If only the machine would do what it’s supposed to do!

But, of course, the economy is not a machine. It is not made up of hard metal parts…but of soft human beings. And human beings do not react like copper and steel. They react like people, which is to say they don’t always do what you want them to do. Instead, they react to their own expectations, their own hopes, their own illusions and prejudices.

For the moment, investors are fat and happy. They have enjoyed the great boom of the last quarter century. Now, they can imagine nothing else. But somehow, sometime…the summer has to give way to the winter. The day has to yield to the night. The good times have to be replaced by bad ones. And people who ‘feel good’ in the ’60s…have to drop dead in the new century.

When? How? We don’t know. But our job is to guess. That’s what you don’t pay us for, dear reader. So, coming up soon…our guesses for the year ahead….

More news:

And more thoughts:

*** Gold was our investment choice for 2006. Fortunately, it has gone up 20% during the year – substantially more than the S&P (up 13%). The only stocks that have done as well as gold are (surprise, surprise) defense companies. Weapons and finance are about the only industries in America that are still profitable and growing. The people in those industries are doing very well. Goldman Sachs, for example, is scheduled to give out $16.5 billion in bonuses this year.

We know how weapons companies make their money. And the weapons industry ought to be one that can resist foreign competition, since the United States is the world’s only super-power. It buys far more weapons than any other nation. And it favors domestic manufacturers; for the obvious reason that it wishes not only to have the best weapons in the world, but to deny them to its competitors. Making weapons of mass destruction should be a good business to be in…and should remain a good business for many years.

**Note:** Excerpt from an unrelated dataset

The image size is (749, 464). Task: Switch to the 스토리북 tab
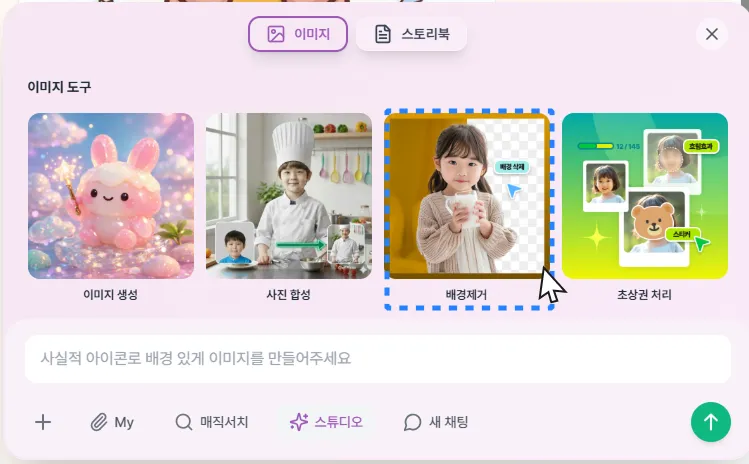pyautogui.click(x=411, y=34)
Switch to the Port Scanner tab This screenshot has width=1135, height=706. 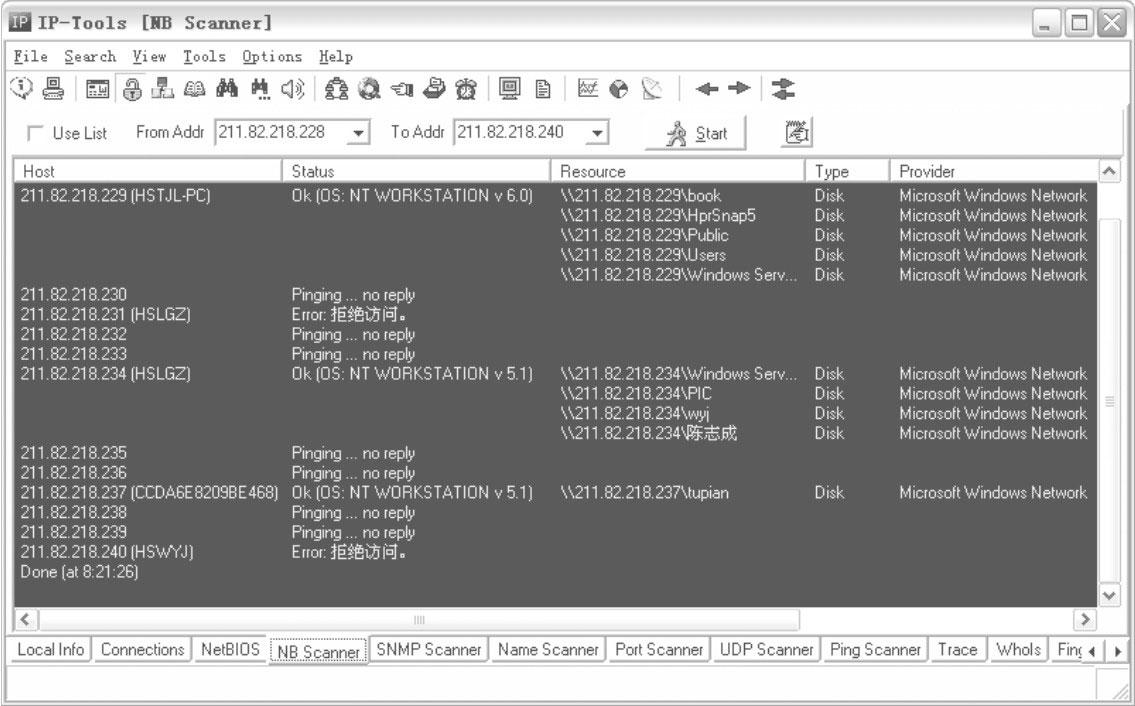(661, 649)
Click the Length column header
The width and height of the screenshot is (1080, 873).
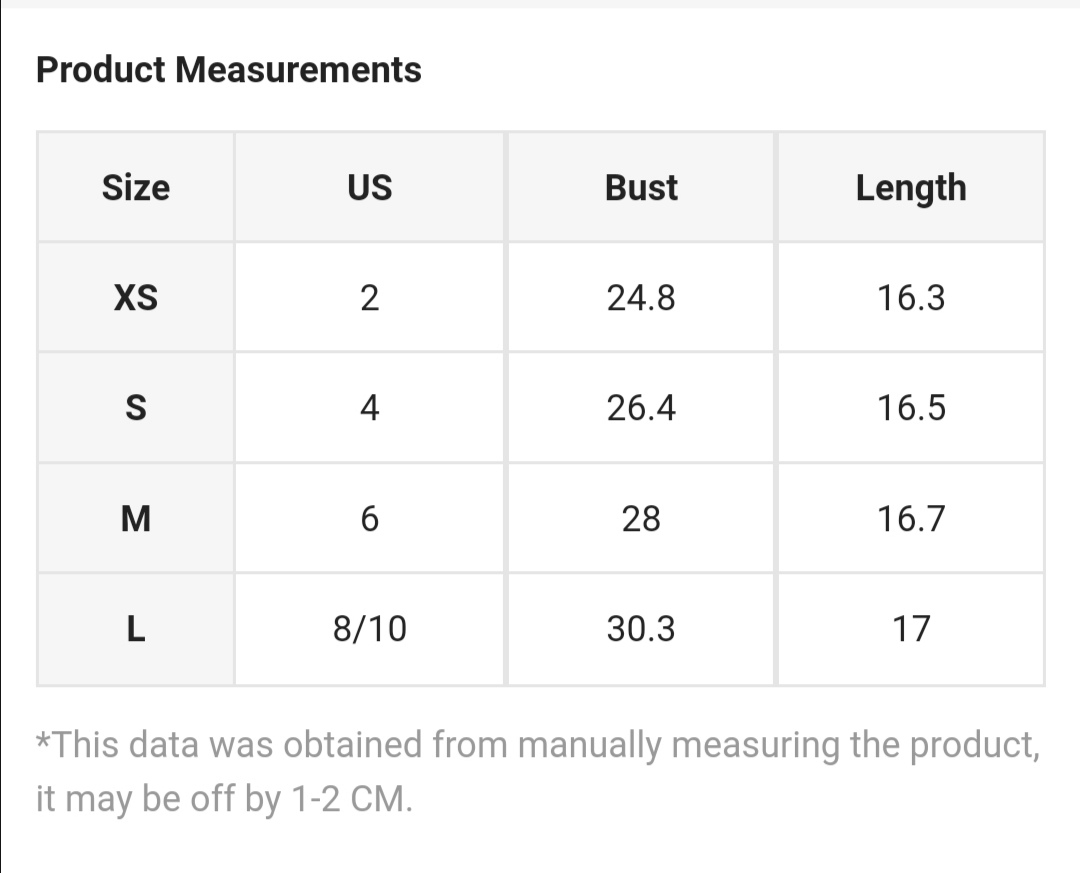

But how does Goldman make money? Mergers, acquisitions, finance, lending…this too has been a good business. When the credit cycle expands phase, lending money is a growth industry. But when the credit cycle turns downward, lenders take losses. Not only are there fewer borrowers, many of yesterday’s borrowers turn out to be worse credit risks than the lenders imagined.

*** And back to our farm…

“I remember when I was your age…well, maybe a little younger,” continued M. Tourraine, our game keeper, who had been reminiscing.

“Those were the happiest years of my life. Whenever I had a free moment, I’d get on my bicycle, or drive my old car down here. Because here is where Michel lived. You know. You bought the property from his widow.

“Michel and I were close friends. And then, when his brother Edward came back from the Navy…the three of us were almost inseparable. We would go hunting all the time. Or we’d play cards. Or go fishing. What a life it was. Those were good years in France, after the war. The economy was strong. And it was before all the regulations and taxes made it so difficult to live….

“You could pretty much do what you wanted. So, we would work hard, but we managed to have a lot of fun too….

“And this is almost unbelievable – all of us got married to three sisters! I married Anne-Marie, Michel married Clothilde, and Edward married Catherine. We three couples all got along so well…what fun it was…

“But then, I was in Switzerland on vacation when I got a call. Michel had died of a heart attack at the age of 42. Only two years later, if I remember right, Edward, his brother, also died of exactly the same heart attack. The two sisters – Clothilde and Catherine – were only in their late 20s or early 30s, each of them with four or five children. All of a sudden, life wasn’t so carefree for any of us. Everything had changed. Naturally, I tried to do what I could for them. Catherine was all right; she went on with life. But Clothilde withdrew from the world. She felt like everyone was taking advantage of her…and she didn’t want to see anyone. Even at Christmas and Easter holidays, she kept her children and herself away from everyone. For the next 12 years, I never set foot in this place.

“It was sad…but that’s what happens. When someone dies, it can change everything.”